Plus de 150 demandes sont répertoriées pour une cinquantaine de médicaments.
Des génériqueurs ont par exemple contacté la FDA 31 fois au sujet de trois produits commercialisés par Celgene, dont 13 fois pour son principal médicament, le traitement du myélome multiple Revlimid* (lénalidomide).
Actelion est quant à lui associé à 26 demandes pour quatre médicaments, dont 14 pour Tracleer* (bosentan), indiqué dans l'hypertension artérielle pulmonaire (HTAP). Onze demandes ont été transmises pour quatre médicaments de Novartis, et 11 autres pour des produits de Gilead, dont 10 au sujet de l'anti-HTAP Letairis* (ambrisentan).
Pas d'obstacle aux génériques malgré une distribution restreinte du princeps
"Nous pensons qu'une transparence renforcée aidera à diminuer des obstacles superflus dans le développement et l'homologation de génériques", commente la FDA.

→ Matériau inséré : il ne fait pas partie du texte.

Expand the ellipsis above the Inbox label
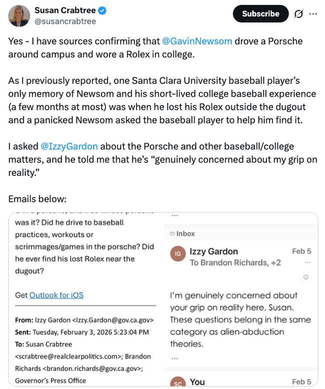 (175, 216)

Elle explique que beaucoup d'échantillons ne sont pas communiqués sous prétexte que les princeps visés font l'objet d'une distribution restreinte pour raisons de sécurité, notamment dans le cadre de plans de gestion des risques (PGR ou REMS en anglais).
"Je veux être très clair: une voie pour sécuriser des échantillons de médicaments princeps dans le but de développer des génériques devrait toujours être disponible", souligne Scott Gottlieb. "Même en cas de distribution restreinte comme avec un PGR, il devrait être possible de développer des génériques", ajoute-t-il.

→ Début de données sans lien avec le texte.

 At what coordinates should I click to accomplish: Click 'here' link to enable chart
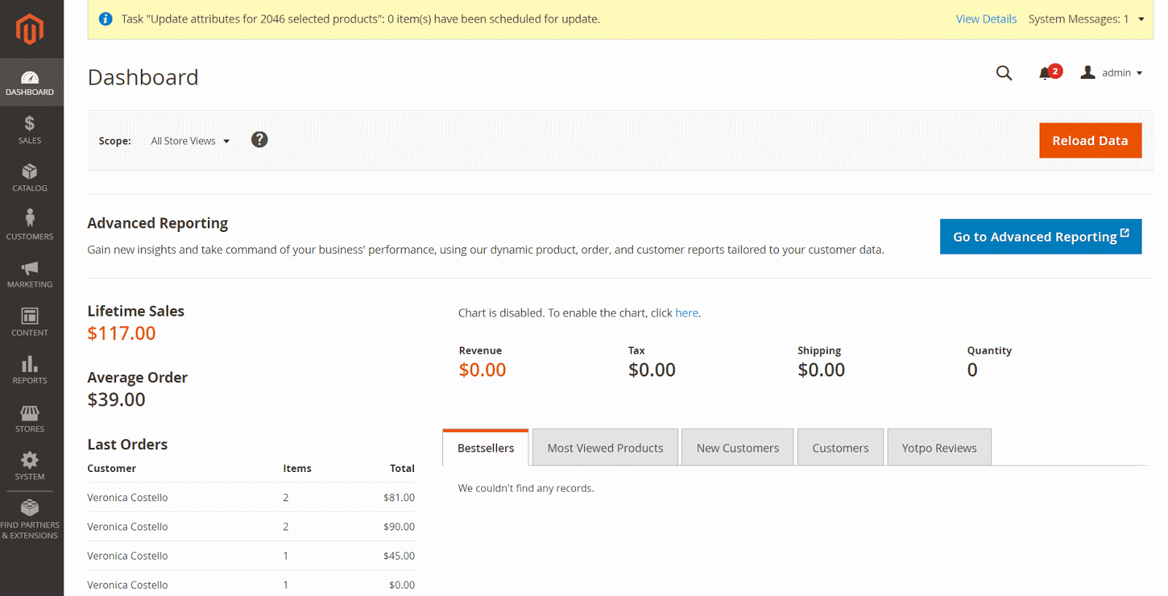[x=686, y=313]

"Beaucoup de princeps pour lesquels nous avons reçu une demande ne font pas l'objet d'un PGR. Cela suggère que les laboratoires princeps utilisent de façon inappropriée la réglementation en matière de distribution limitée pour entraver la concurrence", déclare-t-il également.
La FDA souligne que, lorsqu'elle reçoit une demande d'accès à des échantillons, elle informe l'autorité de la concurrence, la Federal Trade Commission (FTC), qui peut alors enquêter sur ces cas potentiels de pratiques anticoncurrentielles et prononcer des sanctions.

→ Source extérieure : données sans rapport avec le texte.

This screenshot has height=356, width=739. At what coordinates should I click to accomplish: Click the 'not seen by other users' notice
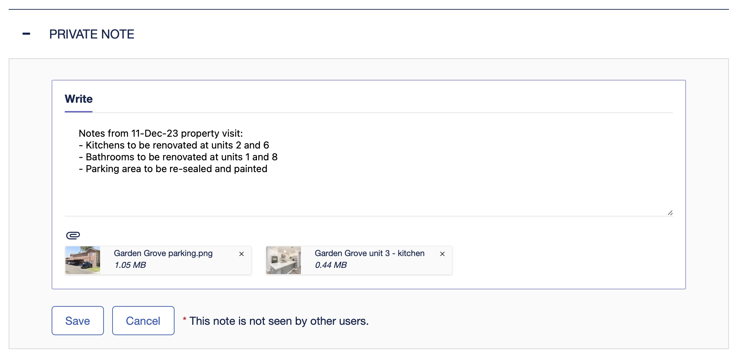[278, 321]
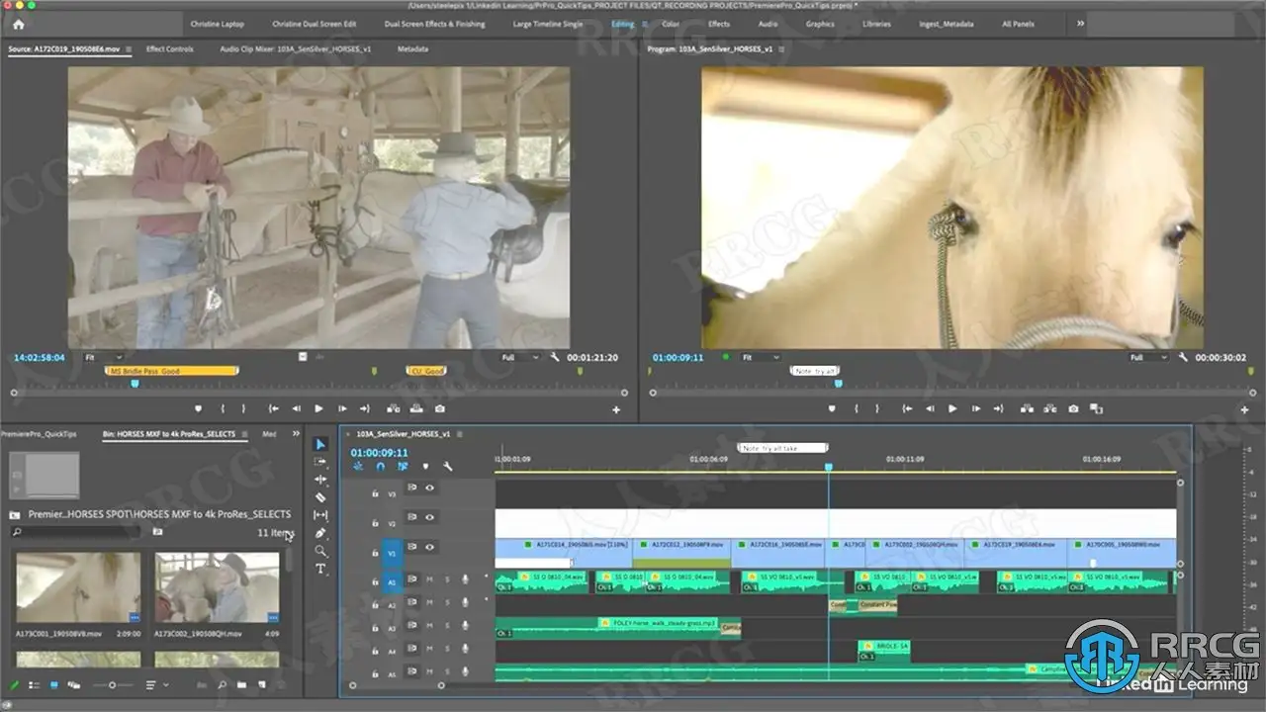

Opposition des industriels
Dans un communiqué, l'organisation professionnelle Pharmaceutical Research and Manufacturers of America (PhRMA) a estimé que la liste de la FDA était porteuse de plusieurs problèmes.
Pour le lobby industriel, "il est important de faire la différence entre ces produits pour lesquels la FDA a reçu des plaintes et ceux pour lesquels elle a reçu une demande de lettre de détermination de la sécurité". Ce document est émis par l'agence et assure aux laboratoires princeps que donner accès à des échantillons d'un médicament faisant l'objet d'un PGR est possible.
Celgene a fait valoir que trois de ses produits figurant sur la liste étaient associés à des risques importants d'effets secondaires, y compris des malformations congénitales graves.
"Ces thérapies sont soumises à des contrôles de sécurité rigoureux qui ont été mis en place par la société et approuvés par la FDA", déclare Celgene dans un communiqué. Il note que des génériques sont autorisés (mais pas encore commercialisés) pour deux des trois médicaments, notamment Revlimid*.
D'autres laboratoires ont déclaré que certains médicaments de la liste étaient déjà confrontés à la concurrence générique. Roche, qui est répertorié pour son anti-acnéique Accutane*/Roaccutane* (isotrétinoïne), a noté qu'il avait cessé de fabriquer ou de vendre son produit aux Etats-Unis en 2009.